What you need to do =
Exactly retype the lines below from the one containing "You are a GUI" through the end of the listing. Leave pictures out.

[[ Material supplied open ]]

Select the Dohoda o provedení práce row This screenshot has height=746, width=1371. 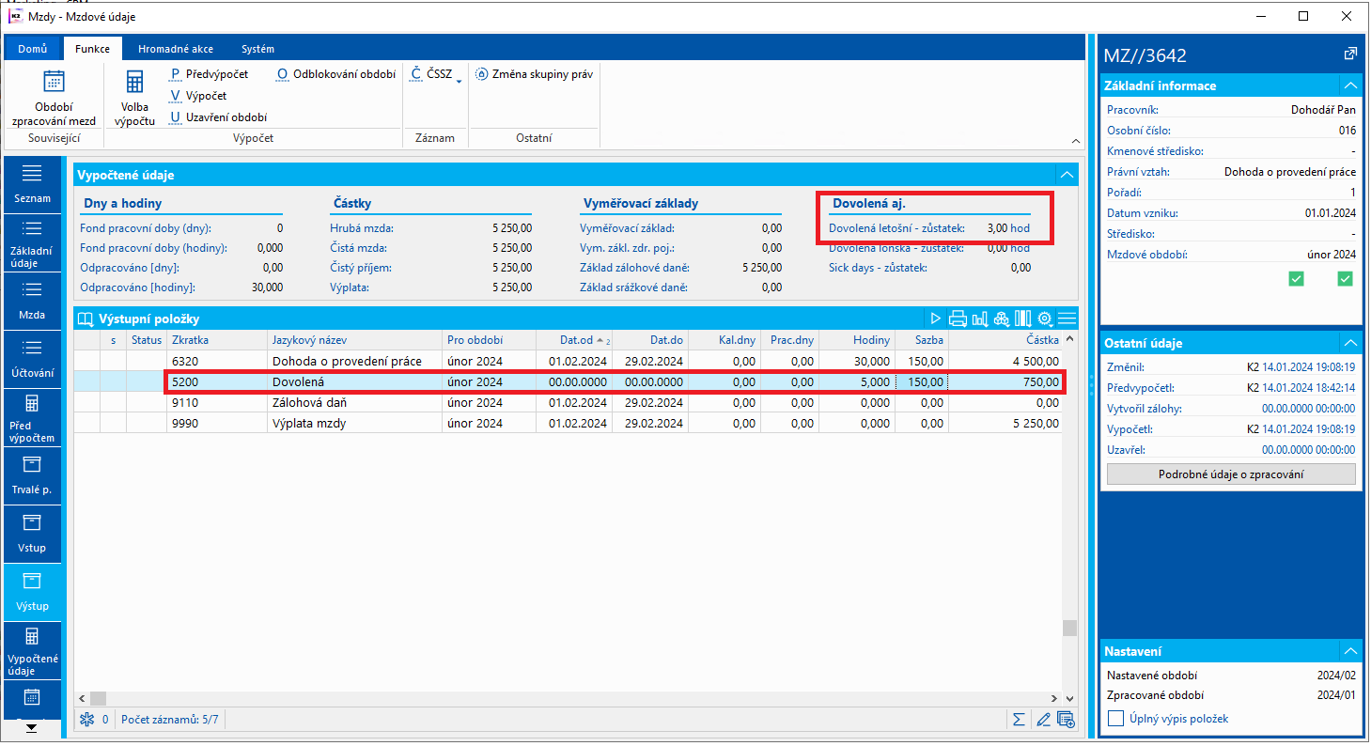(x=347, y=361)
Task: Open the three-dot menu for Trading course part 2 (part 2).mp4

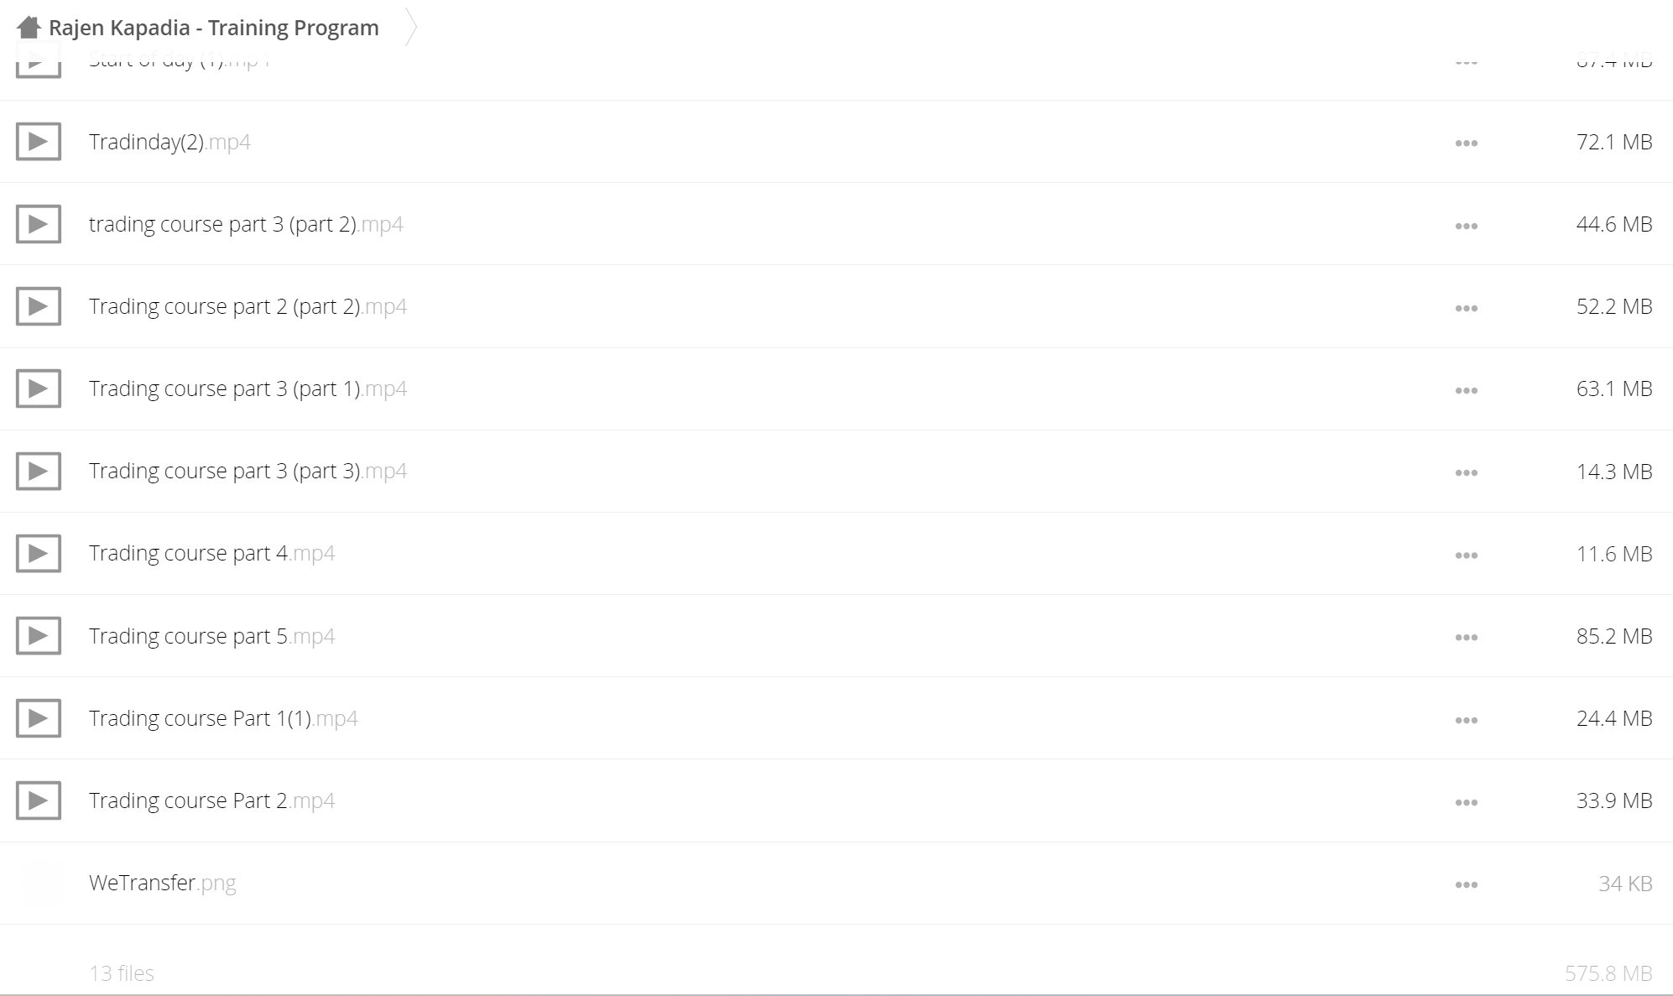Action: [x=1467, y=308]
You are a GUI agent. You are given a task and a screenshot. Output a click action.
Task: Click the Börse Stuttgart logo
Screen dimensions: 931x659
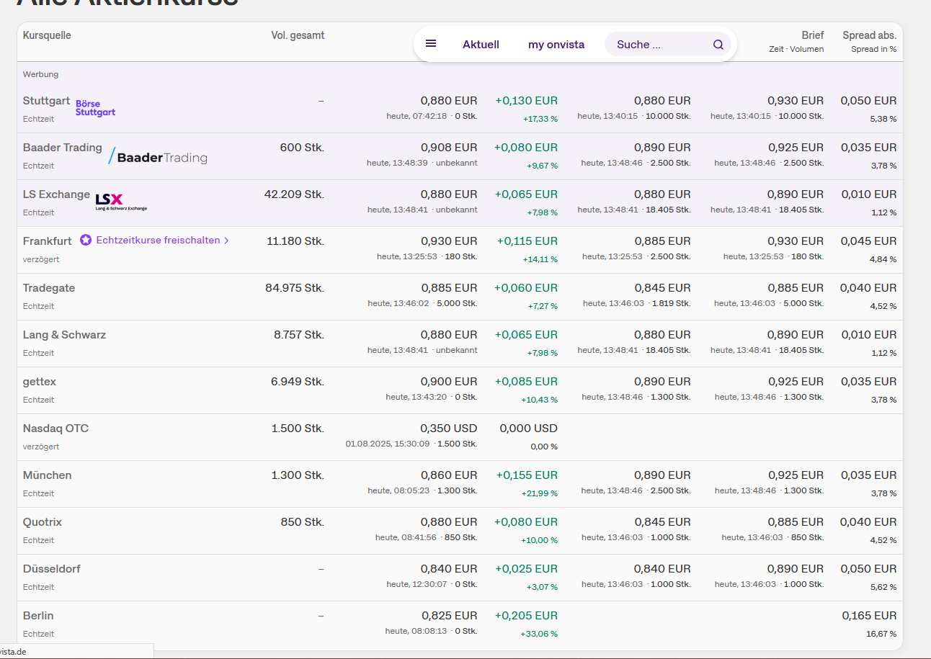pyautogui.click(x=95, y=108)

[[ Material supplied closed ]]

Answer box =
You are a GUI agent. You are given a task and a screenshot. Output a click action.
Task: Click the Börse Stuttgart logo
Screen dimensions: 931x659
pyautogui.click(x=95, y=108)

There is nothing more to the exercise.